This chapter focuses on the debate over who can authorize humanitarian intervention in contemporary international society. The first section examines the Security Council’s role in authorizing the use of force and how in the post—Cold War period it has expanded its definition of threats to international peace and security to encompass humanitarian crises. In the next section, I analyze the legal and philosophical positions on “proper authority” and make two central claims: (1) that international law on the use of force suggests that interventions for humanitarian purposes currently require Security Council authorization; and (2) that the Council should be considered not as the “proper authority” for international society in matters of peace and security but rather as an entity whose pronouncements are “authoritative.” In the process, I suggest how the authoritativeness of the Council has been weakened by questions about representation and decision making, as well as by problems of capacity and delegation. The third section focuses on the politics of authorization and identifies the actors in contemporary world politics who hold various positions on the value of and need for Council authorization.

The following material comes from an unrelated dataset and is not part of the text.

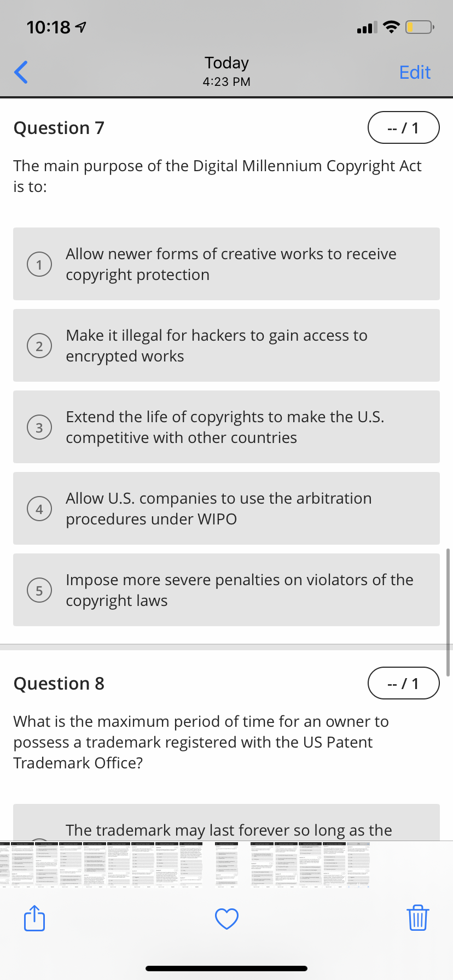The image size is (453, 980).
Task: Tap the Question 7 score bubble
Action: (x=404, y=127)
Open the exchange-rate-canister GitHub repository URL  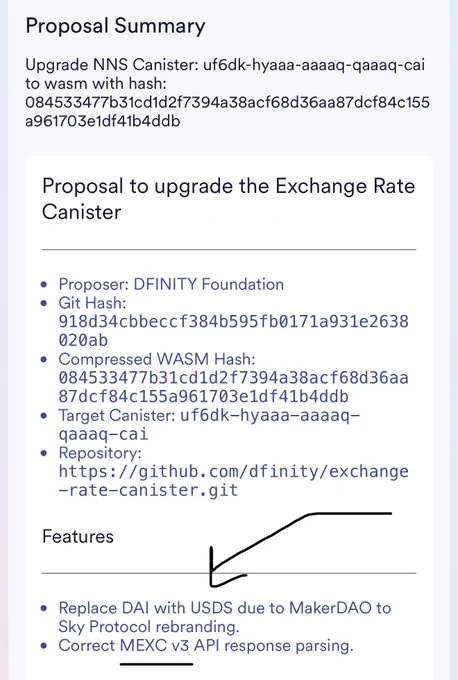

I conclude with an analysis of the implications of the debate on authorizing humanitarian intervention for our understanding of the role of the United Nations (UN) in global security and the state of global multilateralism, more generally.

Among statesmen, the lovers of naked power are far less typical than those who aspire to clothe themselves in the mantle of legitimate authority; emperors may be nude, but they do not like to be so, to think of themselves so, or to be so regarded.

—This Claude, 1966

I would like to thank David Malone, Nicholas Wheeler, and the editors of this volume for helpful comments on an earlier version of this chapter.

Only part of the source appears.